Similarly, if the train/test sets used here - for X-ray based diagnostics - using Machine Learning relies only on specific races, then the performance might be worse for other races, given that there's a new discriminatory variable in play.
The obvious solution here is to reduce bias by ensuring race is part of the dataset used for training and testing. Which, due to PII laws in play, may actually be quite challenging! Fascinating tradeoff imo.

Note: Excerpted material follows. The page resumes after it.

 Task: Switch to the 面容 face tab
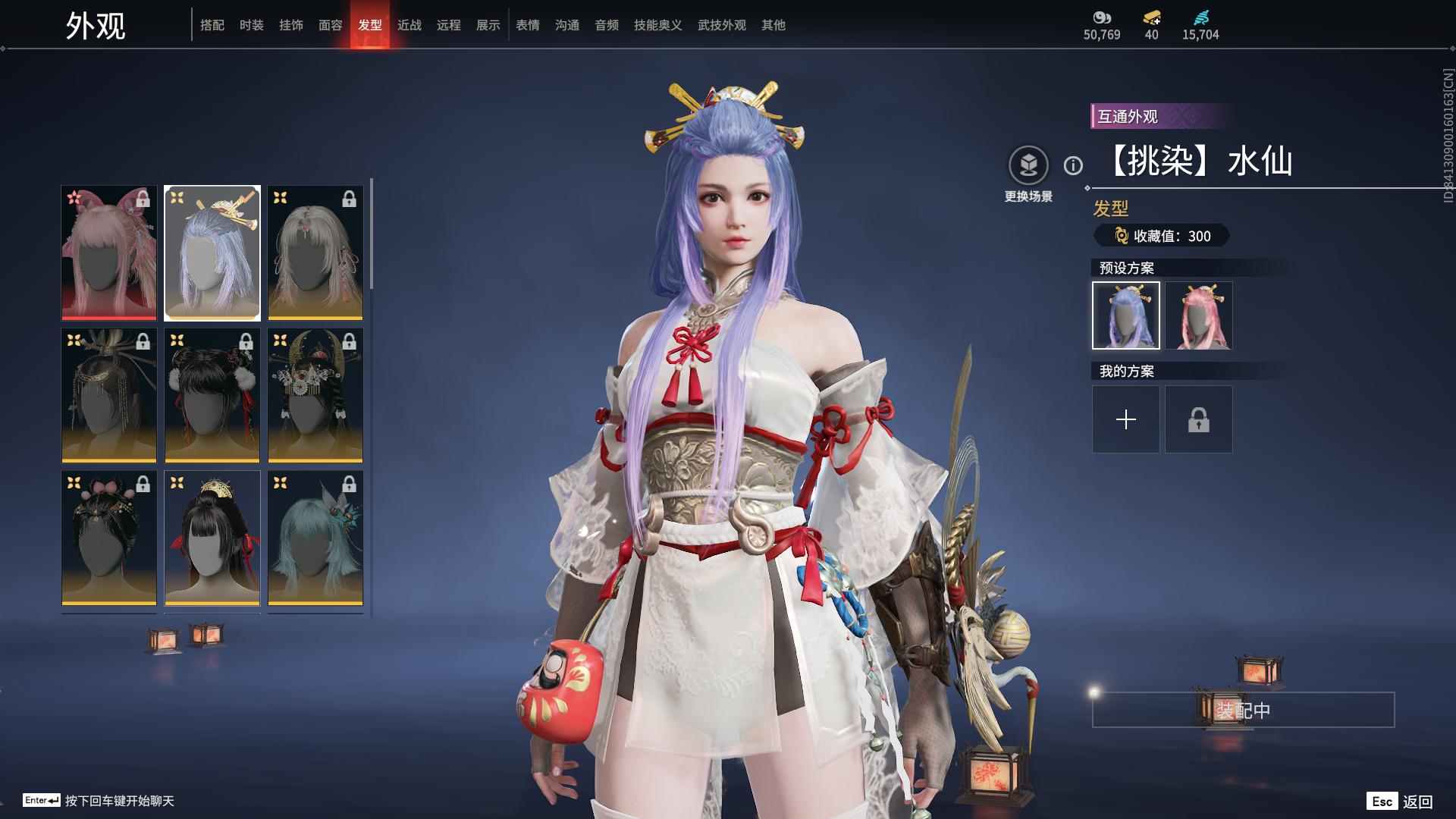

I don't get it either. It's accurate. It would be a problem if it got it wrong, which could, for example, underweight quantitative genetic data and adversely influence differential diagnosis.
AI is driven by the training sets, but the goal is to find the underling issues.
Suppose AI #1 got a higher score on the training data and AI #2 had a more accurate diagnosis. Obviously you want #2 but if there is bias in the training data based on race and the AI has access to race then eventually you overfit into #1.
ML models are great tools, but they're way too much of a black box. What you have here is a model that's predicting something you think it shouldn't have been possible to predict, and you can't simply ask it where that prediction comes from. Absent an explanation for how the model is doing this, you have to consider the possibility that whatever is poisoning that prediction will also poison others.
yep, the case for "enormous risk" hasn't been well articulated. It's been repeated a lot, but of all the problems in medical care, this isn't one of the larger ones.
What if it turns out that humans have identifiable biological differences among genetic sub-groups, ethnicities, etc? It would be anarchy in the social sciences.